§ **TASK PROMPT**
Give only a number in reply. It should be how many lines in the records contain the string "agent".

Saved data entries
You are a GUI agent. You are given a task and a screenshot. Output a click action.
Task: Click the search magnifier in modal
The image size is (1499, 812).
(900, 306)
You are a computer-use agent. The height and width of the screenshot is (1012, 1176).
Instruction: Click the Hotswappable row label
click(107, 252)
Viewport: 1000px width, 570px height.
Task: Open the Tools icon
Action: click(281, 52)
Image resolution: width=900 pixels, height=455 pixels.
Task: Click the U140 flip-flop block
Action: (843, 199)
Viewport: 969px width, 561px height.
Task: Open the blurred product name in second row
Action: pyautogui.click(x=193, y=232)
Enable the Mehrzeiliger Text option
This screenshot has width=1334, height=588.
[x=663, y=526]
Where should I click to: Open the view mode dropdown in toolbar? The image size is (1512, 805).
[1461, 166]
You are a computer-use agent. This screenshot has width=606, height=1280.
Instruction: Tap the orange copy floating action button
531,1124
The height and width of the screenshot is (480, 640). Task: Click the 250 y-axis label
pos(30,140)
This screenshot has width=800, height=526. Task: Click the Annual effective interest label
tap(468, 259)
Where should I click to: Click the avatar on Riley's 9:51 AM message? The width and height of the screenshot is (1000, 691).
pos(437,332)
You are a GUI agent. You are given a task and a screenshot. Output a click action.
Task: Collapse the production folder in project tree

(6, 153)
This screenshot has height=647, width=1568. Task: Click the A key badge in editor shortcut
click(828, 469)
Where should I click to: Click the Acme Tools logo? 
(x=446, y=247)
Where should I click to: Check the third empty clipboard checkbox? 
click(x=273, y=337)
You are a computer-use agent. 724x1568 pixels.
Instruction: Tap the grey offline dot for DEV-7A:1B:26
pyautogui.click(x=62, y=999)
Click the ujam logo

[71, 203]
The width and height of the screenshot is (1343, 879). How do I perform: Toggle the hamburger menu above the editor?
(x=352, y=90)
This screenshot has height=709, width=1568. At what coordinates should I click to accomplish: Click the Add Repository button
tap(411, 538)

§ **RESPONSE TO THIS TASK**
5